### EXERCISE OBJECTIVE
Beginning with the first line, return the material verbatim and without pictures.

### ENTRIES SUPPLIED
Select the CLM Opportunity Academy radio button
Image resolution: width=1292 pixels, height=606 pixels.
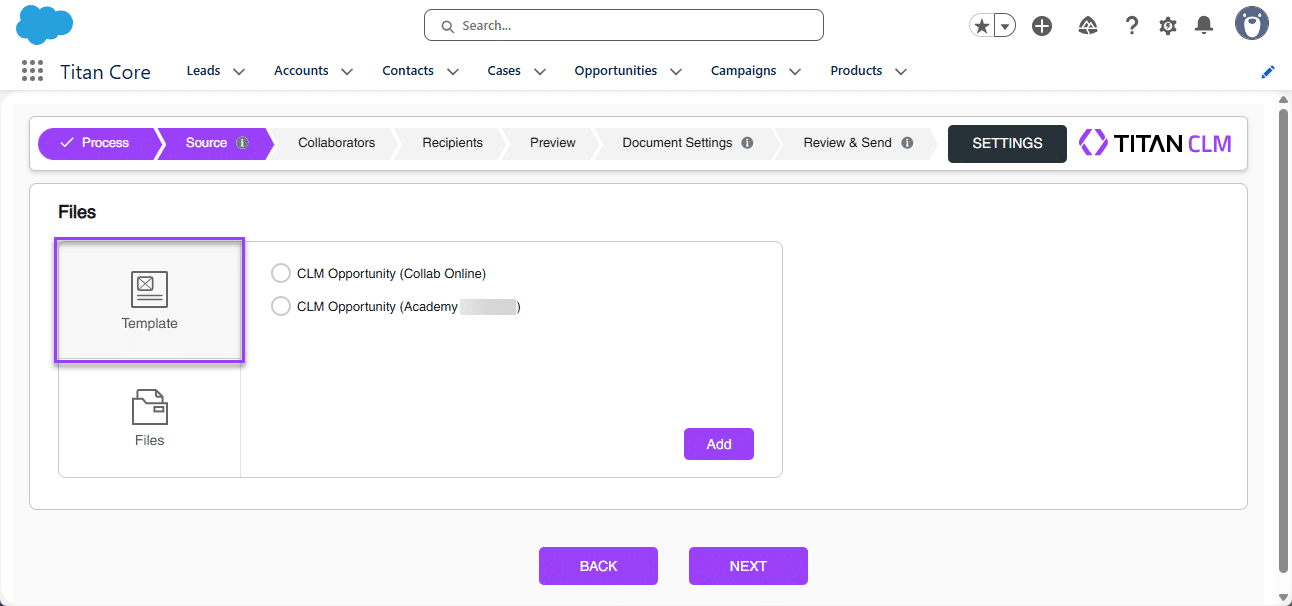tap(281, 306)
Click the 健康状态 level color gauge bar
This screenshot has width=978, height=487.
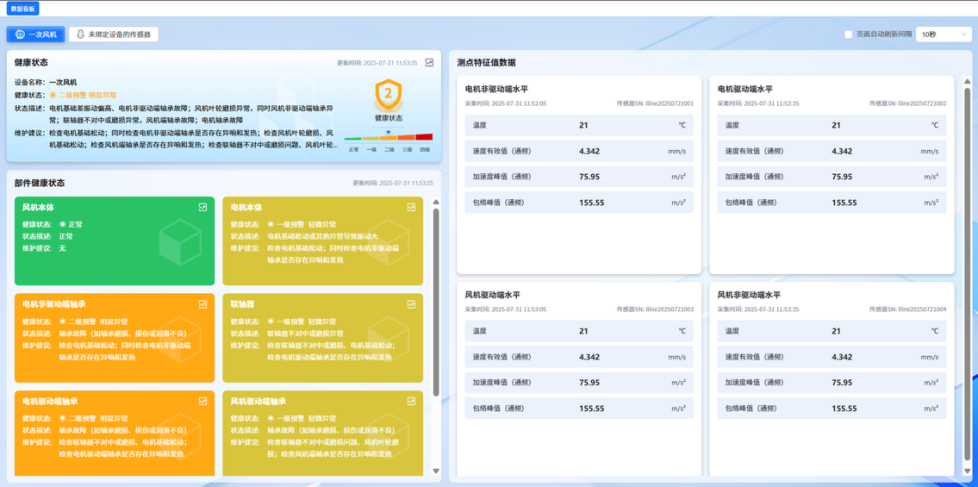(388, 138)
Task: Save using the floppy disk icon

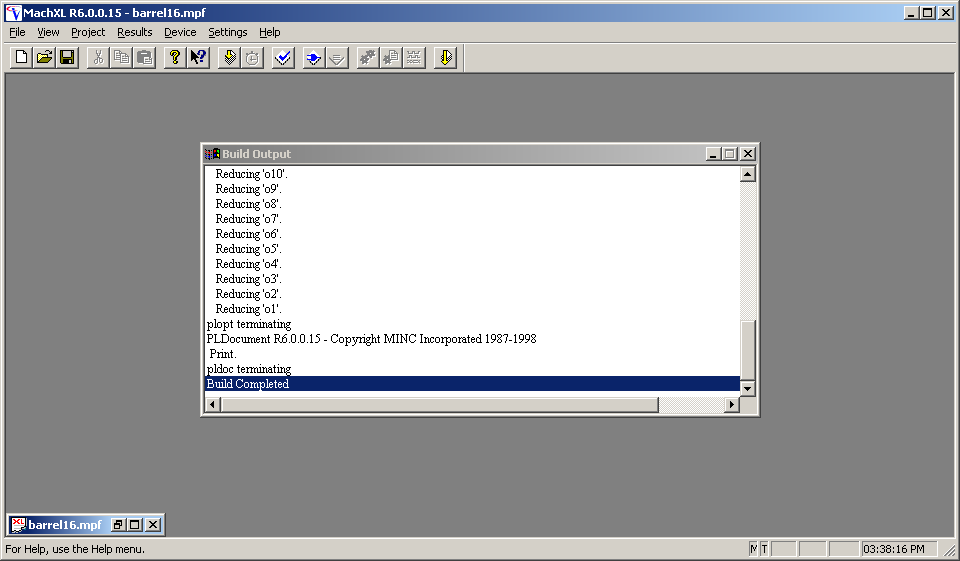Action: 67,58
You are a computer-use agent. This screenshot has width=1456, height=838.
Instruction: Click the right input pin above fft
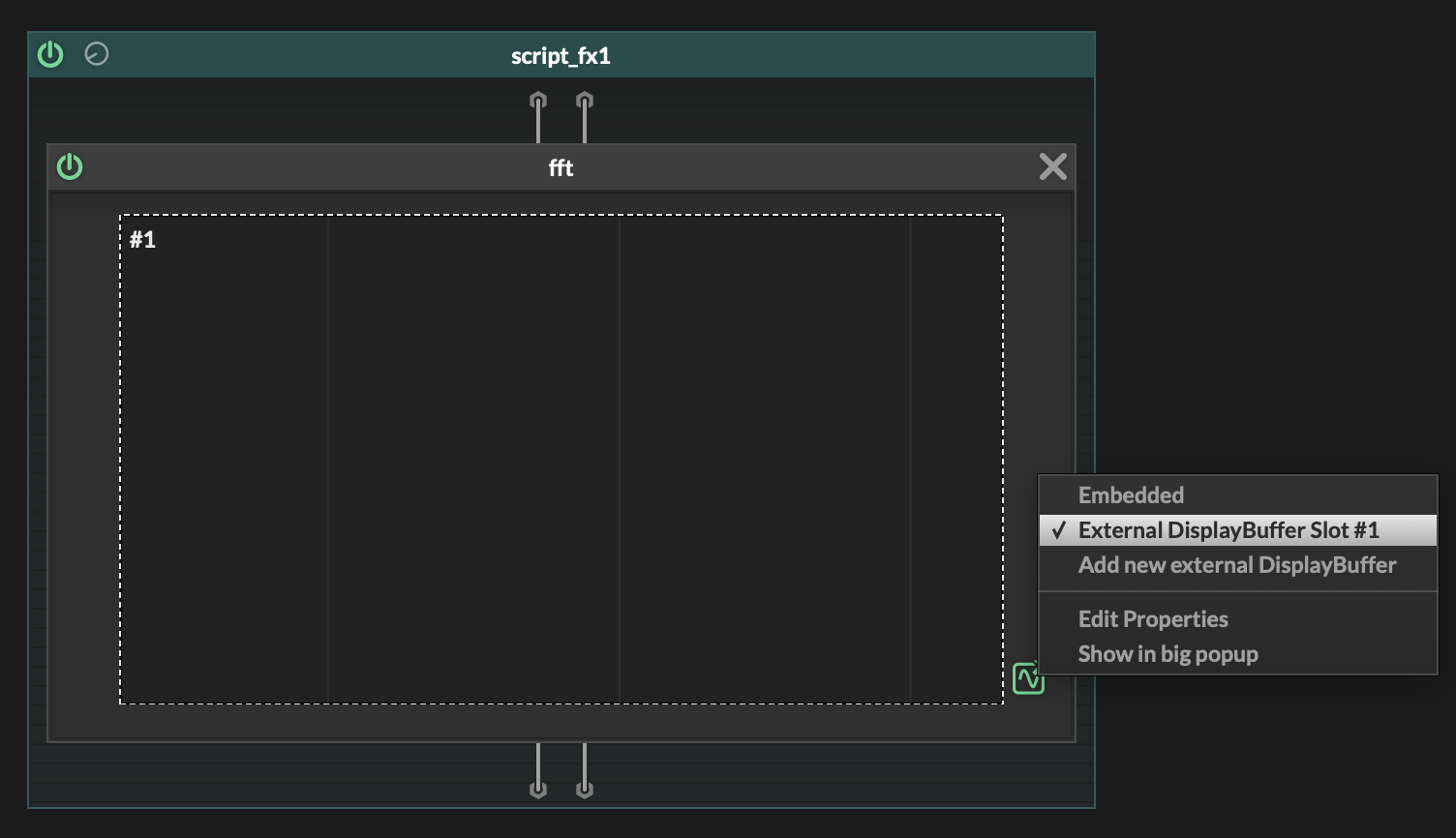pyautogui.click(x=585, y=102)
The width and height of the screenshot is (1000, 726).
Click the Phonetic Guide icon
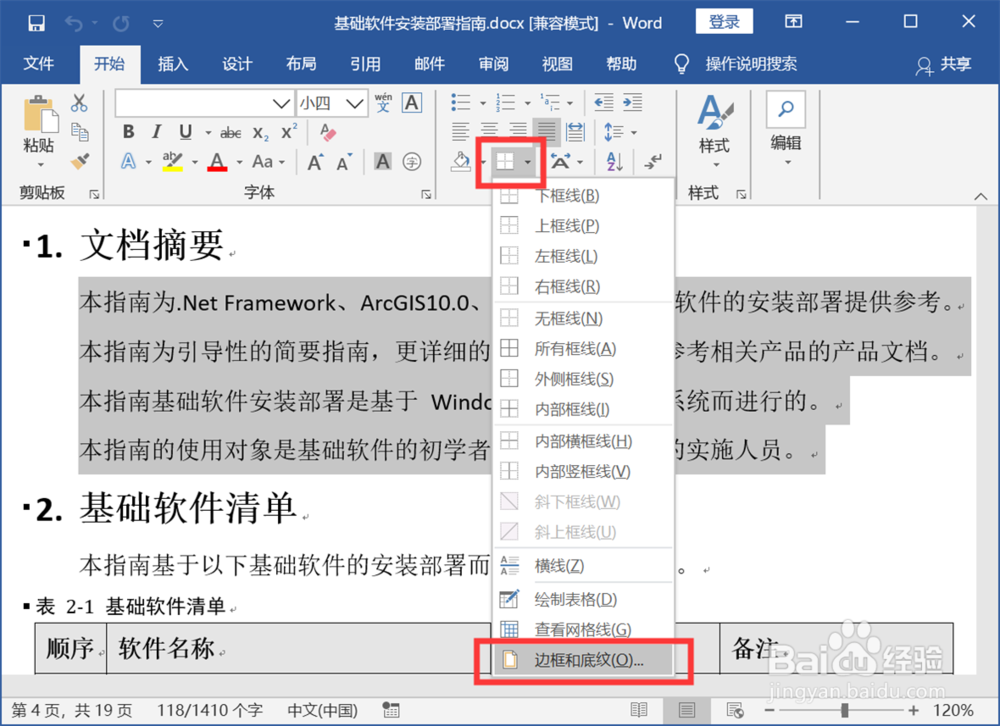coord(383,102)
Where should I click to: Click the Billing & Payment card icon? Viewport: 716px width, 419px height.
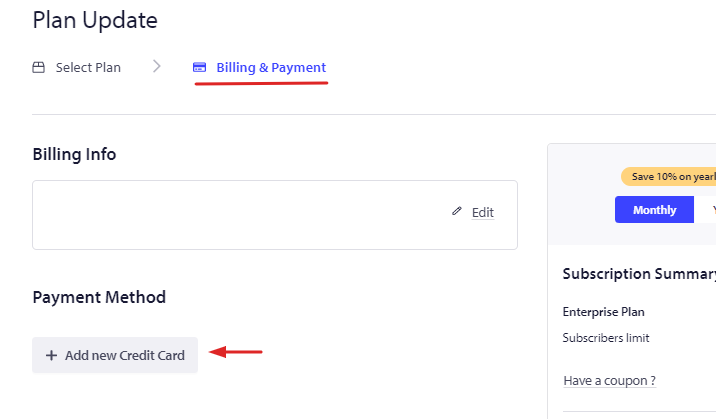click(200, 68)
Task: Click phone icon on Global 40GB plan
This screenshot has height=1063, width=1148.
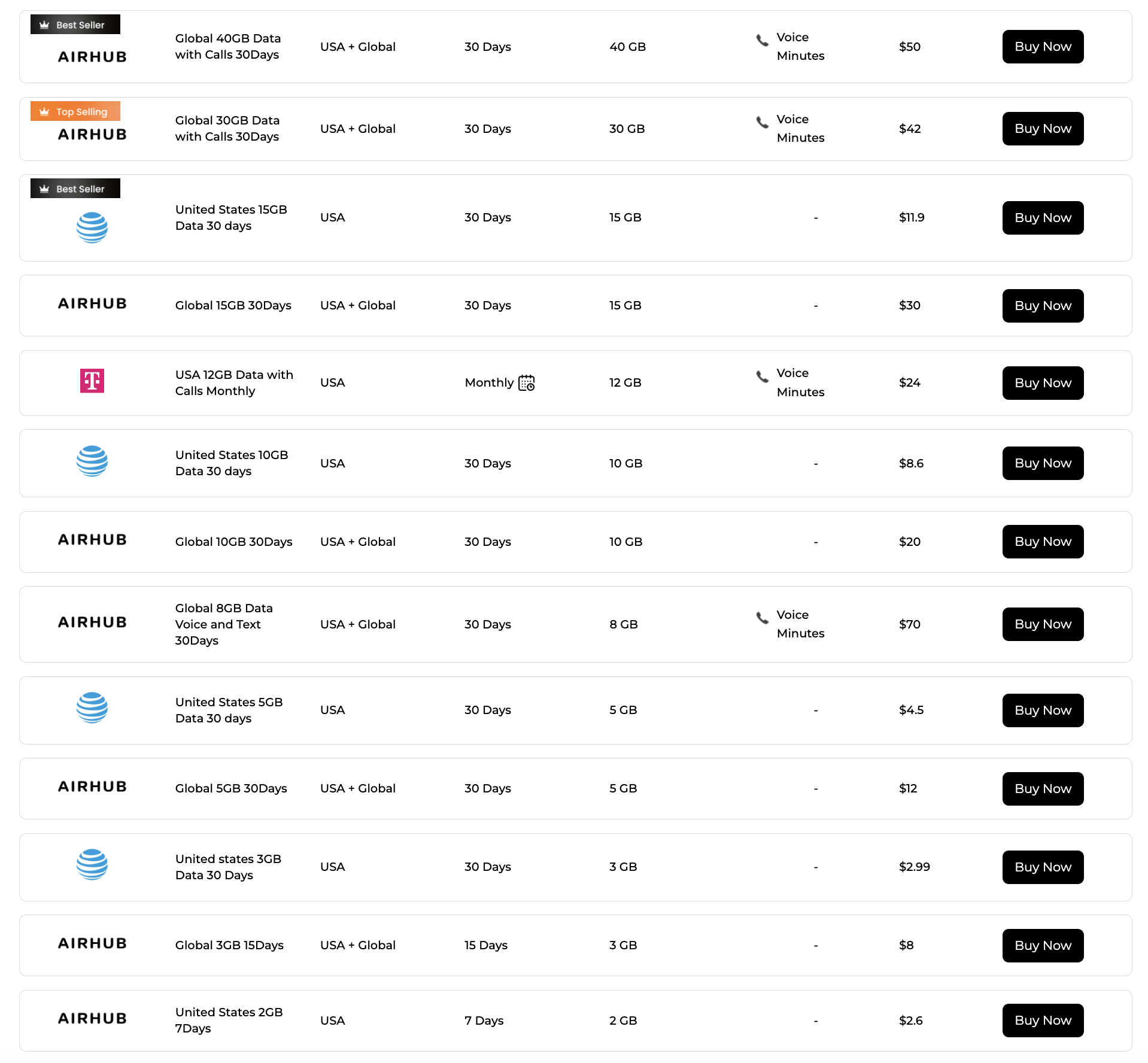Action: pyautogui.click(x=762, y=40)
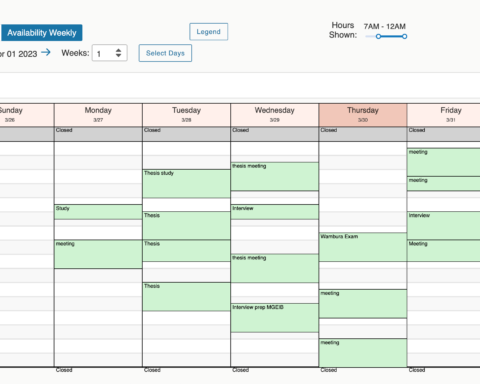Decrease weeks using stepper down arrow
This screenshot has width=480, height=384.
pyautogui.click(x=118, y=55)
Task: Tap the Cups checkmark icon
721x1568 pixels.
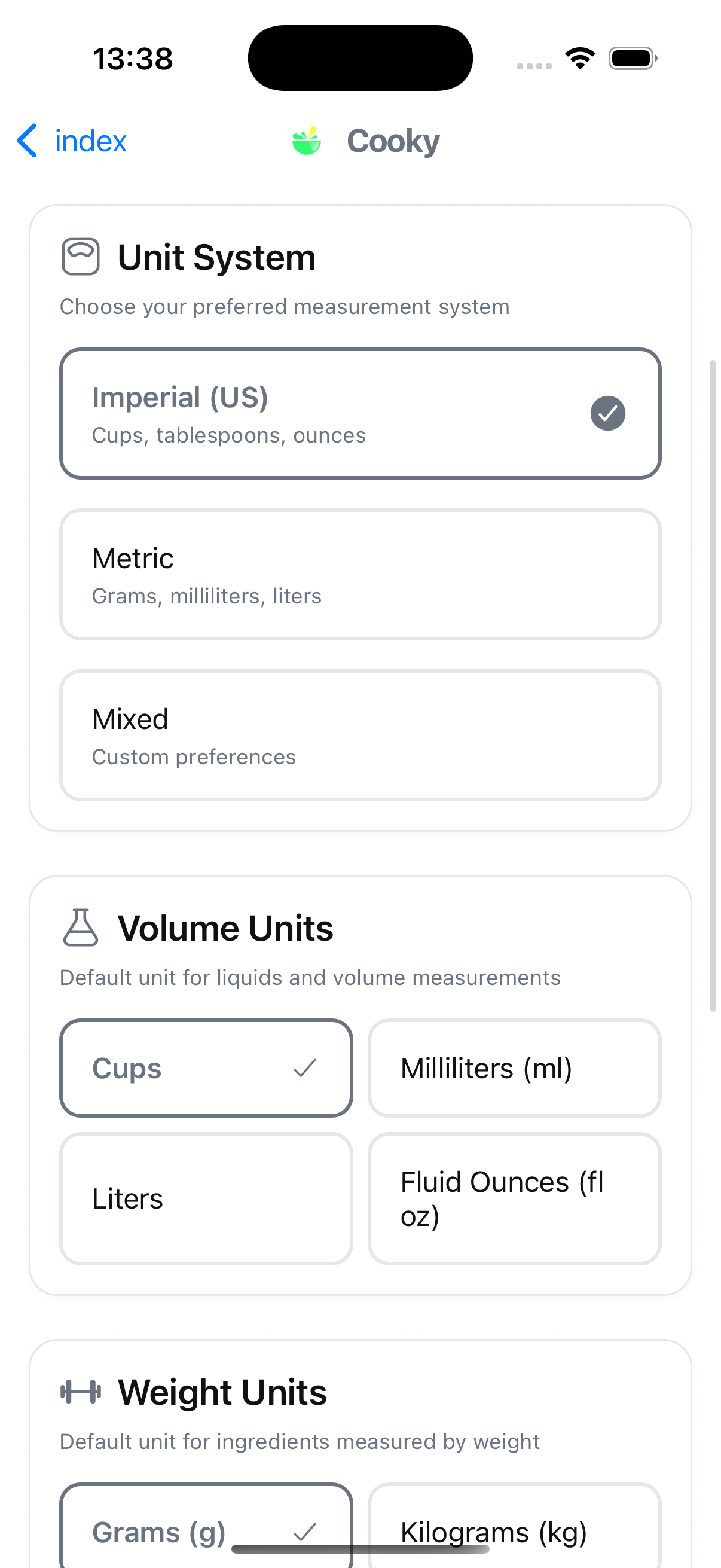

### TASK OUTPUT
Select the CLM Opportunity Academy radio button
Image resolution: width=1292 pixels, height=606 pixels.
tap(281, 306)
Click the 健康状态 level color gauge bar
This screenshot has width=978, height=487.
(388, 138)
Task: Save using the floppy disk icon

Action: 67,58
You are a computer-use agent. This screenshot has width=1456, height=838.
Instruction: Click the right input pin above fft
pyautogui.click(x=585, y=102)
The width and height of the screenshot is (1000, 726).
Click the Phonetic Guide icon
coord(383,102)
Where should I click to: Click the Billing & Payment card icon? Viewport: 716px width, 419px height.
click(200, 68)
Task: Click phone icon on Global 40GB plan
This screenshot has height=1063, width=1148.
Action: pyautogui.click(x=762, y=40)
Decrease weeks using stepper down arrow
This screenshot has width=480, height=384.
pyautogui.click(x=118, y=55)
Task: Tap the Cups checkmark icon
721x1568 pixels.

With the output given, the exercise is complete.